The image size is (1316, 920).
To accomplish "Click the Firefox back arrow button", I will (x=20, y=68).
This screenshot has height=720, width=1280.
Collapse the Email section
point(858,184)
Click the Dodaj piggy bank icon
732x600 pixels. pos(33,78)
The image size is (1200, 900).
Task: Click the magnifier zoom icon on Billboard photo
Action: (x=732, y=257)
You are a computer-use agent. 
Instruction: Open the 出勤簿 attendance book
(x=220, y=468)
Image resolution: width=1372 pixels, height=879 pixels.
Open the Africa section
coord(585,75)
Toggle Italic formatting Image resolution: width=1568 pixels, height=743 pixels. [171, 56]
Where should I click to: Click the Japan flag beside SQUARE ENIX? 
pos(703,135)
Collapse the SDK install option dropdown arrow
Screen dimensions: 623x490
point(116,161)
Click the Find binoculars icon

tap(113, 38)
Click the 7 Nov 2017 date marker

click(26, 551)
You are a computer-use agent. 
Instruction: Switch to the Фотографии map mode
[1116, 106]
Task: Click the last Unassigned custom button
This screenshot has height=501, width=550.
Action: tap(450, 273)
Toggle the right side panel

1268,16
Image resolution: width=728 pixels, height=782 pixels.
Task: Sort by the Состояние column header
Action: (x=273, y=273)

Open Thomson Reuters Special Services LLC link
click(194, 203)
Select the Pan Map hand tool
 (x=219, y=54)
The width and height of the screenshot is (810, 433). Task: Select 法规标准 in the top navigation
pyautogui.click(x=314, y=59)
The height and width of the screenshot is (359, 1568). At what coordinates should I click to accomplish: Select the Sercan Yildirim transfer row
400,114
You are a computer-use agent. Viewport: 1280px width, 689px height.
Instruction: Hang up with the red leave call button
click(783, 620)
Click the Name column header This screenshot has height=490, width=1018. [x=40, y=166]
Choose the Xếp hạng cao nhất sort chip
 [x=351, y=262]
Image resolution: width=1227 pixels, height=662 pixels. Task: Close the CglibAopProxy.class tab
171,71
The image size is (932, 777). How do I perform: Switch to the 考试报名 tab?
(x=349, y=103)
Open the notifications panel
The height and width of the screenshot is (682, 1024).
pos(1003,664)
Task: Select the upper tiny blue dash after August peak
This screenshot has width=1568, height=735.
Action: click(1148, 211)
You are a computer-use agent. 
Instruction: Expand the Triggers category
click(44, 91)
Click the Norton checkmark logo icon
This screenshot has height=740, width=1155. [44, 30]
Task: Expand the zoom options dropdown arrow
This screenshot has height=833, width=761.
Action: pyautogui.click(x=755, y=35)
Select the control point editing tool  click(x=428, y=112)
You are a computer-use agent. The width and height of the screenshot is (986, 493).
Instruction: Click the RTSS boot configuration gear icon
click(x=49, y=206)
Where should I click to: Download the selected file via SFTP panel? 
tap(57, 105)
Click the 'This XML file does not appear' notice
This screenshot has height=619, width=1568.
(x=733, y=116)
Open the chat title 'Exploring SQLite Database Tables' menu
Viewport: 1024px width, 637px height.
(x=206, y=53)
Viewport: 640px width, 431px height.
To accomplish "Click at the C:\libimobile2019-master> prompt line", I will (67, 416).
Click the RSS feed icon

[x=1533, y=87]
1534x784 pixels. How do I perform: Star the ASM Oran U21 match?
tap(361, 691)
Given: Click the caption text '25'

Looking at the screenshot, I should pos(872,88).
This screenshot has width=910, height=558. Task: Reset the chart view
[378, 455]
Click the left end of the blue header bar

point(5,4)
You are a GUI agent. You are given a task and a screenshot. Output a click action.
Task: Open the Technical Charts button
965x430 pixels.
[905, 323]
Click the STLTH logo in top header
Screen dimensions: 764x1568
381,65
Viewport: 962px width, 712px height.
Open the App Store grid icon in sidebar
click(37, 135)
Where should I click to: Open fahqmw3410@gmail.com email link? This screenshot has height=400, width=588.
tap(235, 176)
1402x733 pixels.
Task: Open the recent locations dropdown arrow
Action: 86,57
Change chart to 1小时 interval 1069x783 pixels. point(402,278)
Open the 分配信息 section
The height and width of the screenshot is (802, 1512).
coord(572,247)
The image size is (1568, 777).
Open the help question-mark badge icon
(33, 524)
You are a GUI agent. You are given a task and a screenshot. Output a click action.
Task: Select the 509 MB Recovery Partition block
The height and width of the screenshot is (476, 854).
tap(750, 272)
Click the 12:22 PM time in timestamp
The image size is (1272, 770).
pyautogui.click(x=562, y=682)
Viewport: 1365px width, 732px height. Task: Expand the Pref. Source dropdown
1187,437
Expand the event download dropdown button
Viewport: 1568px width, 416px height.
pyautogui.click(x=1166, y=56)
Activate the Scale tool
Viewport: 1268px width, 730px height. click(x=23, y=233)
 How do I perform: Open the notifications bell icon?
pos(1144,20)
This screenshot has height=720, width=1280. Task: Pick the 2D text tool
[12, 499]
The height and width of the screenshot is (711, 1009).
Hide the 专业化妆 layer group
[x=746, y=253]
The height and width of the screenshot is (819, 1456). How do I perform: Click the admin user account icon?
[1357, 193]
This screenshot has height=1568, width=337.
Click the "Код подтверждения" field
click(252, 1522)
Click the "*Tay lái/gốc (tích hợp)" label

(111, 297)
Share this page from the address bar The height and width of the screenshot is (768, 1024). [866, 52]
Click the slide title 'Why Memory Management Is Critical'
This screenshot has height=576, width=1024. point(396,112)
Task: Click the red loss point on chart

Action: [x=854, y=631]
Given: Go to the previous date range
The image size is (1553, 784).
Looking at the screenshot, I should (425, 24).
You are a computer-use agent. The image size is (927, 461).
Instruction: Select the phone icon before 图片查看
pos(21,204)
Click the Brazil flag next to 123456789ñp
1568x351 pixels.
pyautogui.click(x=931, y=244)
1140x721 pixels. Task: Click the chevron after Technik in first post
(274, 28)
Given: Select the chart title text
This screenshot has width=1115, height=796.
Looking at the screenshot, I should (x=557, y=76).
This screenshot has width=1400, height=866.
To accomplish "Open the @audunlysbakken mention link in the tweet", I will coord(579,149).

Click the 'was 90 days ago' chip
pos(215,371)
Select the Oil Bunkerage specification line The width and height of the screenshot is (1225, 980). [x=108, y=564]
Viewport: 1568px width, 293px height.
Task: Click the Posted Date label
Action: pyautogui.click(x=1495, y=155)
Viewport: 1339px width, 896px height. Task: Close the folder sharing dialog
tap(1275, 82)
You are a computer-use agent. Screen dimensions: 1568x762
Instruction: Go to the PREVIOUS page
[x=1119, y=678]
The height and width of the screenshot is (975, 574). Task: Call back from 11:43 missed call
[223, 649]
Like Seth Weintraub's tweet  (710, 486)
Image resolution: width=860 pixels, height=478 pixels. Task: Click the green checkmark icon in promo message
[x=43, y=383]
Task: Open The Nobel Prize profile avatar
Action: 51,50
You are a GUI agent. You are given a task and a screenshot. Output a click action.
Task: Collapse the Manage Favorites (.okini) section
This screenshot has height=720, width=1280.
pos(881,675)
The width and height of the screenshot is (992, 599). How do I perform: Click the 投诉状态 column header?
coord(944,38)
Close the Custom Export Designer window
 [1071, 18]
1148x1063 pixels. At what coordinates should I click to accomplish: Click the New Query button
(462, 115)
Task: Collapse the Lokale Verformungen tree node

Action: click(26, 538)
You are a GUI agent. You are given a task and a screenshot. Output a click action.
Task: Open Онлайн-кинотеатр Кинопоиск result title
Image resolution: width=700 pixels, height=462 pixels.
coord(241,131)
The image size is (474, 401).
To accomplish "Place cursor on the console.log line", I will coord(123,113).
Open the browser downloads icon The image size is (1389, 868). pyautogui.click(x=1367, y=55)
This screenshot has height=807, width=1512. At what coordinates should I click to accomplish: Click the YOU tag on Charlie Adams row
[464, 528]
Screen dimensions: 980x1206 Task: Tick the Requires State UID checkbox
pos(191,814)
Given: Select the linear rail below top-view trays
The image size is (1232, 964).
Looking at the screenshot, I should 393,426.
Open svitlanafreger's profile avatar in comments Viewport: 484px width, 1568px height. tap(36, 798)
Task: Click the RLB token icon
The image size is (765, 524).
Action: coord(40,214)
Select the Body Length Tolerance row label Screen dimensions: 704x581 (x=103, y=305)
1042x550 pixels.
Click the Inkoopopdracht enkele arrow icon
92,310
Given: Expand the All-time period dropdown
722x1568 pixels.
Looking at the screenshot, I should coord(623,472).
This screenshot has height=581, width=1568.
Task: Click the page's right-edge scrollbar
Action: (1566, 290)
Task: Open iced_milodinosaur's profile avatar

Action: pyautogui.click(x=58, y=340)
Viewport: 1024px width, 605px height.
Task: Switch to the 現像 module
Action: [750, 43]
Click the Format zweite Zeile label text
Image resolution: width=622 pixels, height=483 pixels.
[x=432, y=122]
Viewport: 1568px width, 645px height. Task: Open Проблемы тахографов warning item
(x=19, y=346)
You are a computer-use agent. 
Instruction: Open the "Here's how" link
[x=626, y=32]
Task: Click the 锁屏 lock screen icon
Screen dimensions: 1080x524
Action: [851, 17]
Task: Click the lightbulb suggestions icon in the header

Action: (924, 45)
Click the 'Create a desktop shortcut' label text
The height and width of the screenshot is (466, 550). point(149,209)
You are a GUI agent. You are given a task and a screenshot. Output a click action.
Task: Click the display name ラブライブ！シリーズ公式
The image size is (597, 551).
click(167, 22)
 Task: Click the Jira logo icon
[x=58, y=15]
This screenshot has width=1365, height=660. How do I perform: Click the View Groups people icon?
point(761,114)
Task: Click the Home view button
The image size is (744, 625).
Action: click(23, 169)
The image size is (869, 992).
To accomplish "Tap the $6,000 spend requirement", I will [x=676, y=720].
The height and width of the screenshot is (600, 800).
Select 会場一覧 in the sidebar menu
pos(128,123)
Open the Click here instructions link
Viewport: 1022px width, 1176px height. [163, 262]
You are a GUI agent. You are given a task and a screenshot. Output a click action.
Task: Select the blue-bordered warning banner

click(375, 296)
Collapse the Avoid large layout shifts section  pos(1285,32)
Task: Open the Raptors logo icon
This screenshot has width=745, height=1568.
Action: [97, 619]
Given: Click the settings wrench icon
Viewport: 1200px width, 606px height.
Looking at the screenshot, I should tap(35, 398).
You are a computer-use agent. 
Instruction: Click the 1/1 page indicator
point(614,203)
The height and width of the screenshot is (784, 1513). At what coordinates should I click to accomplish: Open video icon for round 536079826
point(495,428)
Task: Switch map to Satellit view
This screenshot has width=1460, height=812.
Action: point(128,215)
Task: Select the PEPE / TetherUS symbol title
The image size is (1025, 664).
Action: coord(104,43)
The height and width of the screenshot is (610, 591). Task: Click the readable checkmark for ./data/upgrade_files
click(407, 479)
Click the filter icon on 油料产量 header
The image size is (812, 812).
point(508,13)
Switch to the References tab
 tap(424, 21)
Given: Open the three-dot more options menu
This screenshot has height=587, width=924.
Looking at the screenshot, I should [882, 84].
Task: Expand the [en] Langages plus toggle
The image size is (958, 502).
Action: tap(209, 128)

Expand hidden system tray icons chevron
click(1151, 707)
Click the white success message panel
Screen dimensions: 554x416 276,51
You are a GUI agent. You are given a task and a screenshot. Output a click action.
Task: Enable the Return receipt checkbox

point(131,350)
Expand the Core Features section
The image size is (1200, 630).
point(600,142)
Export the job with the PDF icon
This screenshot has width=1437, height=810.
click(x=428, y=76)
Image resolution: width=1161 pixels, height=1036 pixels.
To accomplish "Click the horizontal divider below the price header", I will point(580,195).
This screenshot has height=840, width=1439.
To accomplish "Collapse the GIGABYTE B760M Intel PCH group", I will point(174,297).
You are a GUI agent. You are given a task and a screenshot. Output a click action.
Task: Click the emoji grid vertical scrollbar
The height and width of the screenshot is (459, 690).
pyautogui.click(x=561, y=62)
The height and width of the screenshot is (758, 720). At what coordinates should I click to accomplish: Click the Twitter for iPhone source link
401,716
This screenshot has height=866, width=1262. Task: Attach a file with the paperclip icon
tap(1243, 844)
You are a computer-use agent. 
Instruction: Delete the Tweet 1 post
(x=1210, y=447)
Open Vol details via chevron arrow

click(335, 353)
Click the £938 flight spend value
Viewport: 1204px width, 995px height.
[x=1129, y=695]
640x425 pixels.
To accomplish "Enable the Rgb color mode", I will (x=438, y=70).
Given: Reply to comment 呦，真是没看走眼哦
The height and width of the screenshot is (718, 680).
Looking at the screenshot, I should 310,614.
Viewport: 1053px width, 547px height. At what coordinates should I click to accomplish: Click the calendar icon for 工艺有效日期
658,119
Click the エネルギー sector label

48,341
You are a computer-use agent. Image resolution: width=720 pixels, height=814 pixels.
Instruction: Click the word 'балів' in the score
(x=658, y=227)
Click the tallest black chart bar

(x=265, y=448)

# [The problem]
Restate word for word only the lines above from the line containing "The image size is (1553, 784)." to the line containing "You are a computer-use agent. Screen", both of them included.

# [Exercise answer]
The image size is (1553, 784).
Looking at the screenshot, I should (425, 24).
You are a computer-use agent. The image size is (927, 461).
Instruction: Select the phone icon before 图片查看
pos(21,204)
Click the Brazil flag next to 123456789ñp
1568x351 pixels.
pyautogui.click(x=931, y=244)
1140x721 pixels. Task: Click the chevron after Technik in first post
(274, 28)
Given: Select the chart title text
This screenshot has width=1115, height=796.
Looking at the screenshot, I should (x=557, y=76).
This screenshot has width=1400, height=866.
To accomplish "Open the @audunlysbakken mention link in the tweet", I will coord(579,149).

Click the 'was 90 days ago' chip
pos(215,371)
Select the Oil Bunkerage specification line The width and height of the screenshot is (1225, 980). [x=108, y=564]
Viewport: 1568px width, 293px height.
Task: Click the Posted Date label
Action: pyautogui.click(x=1495, y=155)
Viewport: 1339px width, 896px height. Task: Close the folder sharing dialog
tap(1275, 82)
You are a computer-use agent. Screen dimensions: 1568x762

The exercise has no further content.